È utile e opportuno (allorché l'età si disegna per la prima volta nei tratti di Chaplin) che Soupault ricordi la giovinezza e l'origine geografica della sua arte: la grande città, Londra.

«Nei suoi infiniti andirivieni per le strade di Londra, con le loro casette rosse e nere, Chaplin ha imparato a osservare. Chaplin narra che l'idea di partorire l'uomo con la bombetta, i baffetti e la canna di bambù, che cammina a brevi passi poggiando sui tacchi gli venne per la prima volta quando osservò il piccolo impiegato dello Strand. In questo atteggiamento e abbigliamento Chaplin vide la mentalità dell'uomo che si dà una certa rinomanza. Ma pure gli altri tipi presenti nei film derivano da Londra: la giovane ragazza timida e attraente; il tarchiato zoticone sempre sul punto di picchiare e di darsela a gambe se vede che non lo si teme, il gentleman presuntuoso che si riconosce dal cilindro».

Da tale testimonianza autobiografica Soupault prende l'avvio per un parallelo fra Chaplin e Dickens, che si può rilegger e sviluppare.

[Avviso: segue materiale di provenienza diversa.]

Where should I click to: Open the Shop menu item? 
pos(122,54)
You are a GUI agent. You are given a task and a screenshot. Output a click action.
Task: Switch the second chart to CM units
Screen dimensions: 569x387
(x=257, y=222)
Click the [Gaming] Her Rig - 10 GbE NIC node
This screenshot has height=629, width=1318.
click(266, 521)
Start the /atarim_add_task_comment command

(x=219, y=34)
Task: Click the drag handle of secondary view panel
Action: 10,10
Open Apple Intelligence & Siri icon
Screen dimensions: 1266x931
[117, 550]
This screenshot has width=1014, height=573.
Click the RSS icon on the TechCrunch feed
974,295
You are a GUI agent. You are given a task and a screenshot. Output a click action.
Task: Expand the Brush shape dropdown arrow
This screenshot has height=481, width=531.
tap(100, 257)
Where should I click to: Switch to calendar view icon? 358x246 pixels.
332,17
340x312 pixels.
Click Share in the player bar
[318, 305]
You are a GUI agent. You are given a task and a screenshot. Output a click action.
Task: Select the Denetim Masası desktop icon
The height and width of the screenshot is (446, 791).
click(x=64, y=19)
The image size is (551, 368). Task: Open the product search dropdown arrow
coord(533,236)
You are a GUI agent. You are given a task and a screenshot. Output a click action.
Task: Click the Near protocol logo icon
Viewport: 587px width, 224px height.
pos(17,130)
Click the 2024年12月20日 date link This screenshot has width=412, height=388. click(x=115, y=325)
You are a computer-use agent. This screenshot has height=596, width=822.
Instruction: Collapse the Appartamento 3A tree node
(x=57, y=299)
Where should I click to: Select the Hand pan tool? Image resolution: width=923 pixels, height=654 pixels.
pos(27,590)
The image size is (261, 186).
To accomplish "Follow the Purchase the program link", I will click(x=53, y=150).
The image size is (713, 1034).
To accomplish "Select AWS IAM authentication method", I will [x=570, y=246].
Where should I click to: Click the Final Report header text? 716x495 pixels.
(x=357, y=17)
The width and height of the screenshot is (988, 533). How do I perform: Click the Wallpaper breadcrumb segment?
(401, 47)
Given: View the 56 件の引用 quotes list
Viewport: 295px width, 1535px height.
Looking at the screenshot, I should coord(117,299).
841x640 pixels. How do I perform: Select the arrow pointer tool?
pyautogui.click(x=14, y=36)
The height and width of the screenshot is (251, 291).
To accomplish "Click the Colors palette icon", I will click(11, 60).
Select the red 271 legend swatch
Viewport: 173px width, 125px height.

Con la sua arte Chaplin prova la vecchia idea che solo un mondo espressivo dai contorni sociali, nazionali e territoriali ben definiti trovi una grande risonanza (continua eppure variegata) da un popolo all'altro. In Russia la gente piangeva vedendo il pèlerin, in Germania interessa l'aspetto teorico delle sue commedie, in Inghilterra si ama il suo umorismo. Non sorprende che tale varietà sorprenda e affascini lo stesso Chaplin. Nulla permette di appalesare l'enorme ruolo che il cinema è destinato ad avere come il fatto che nimo ha avuto o potrebbe avere l'idea di un'istanza superiore a quella del pubblico. Nei suoi film Chaplin si è rivolto al sentimento più internazionale e più rivoluzionario delle masse: il riso. Dice Soupault:

«Chaplin fa sì solo ridere. Ma, nonché la cosa più ardua che ci sia, è quella più importante in senso sociale».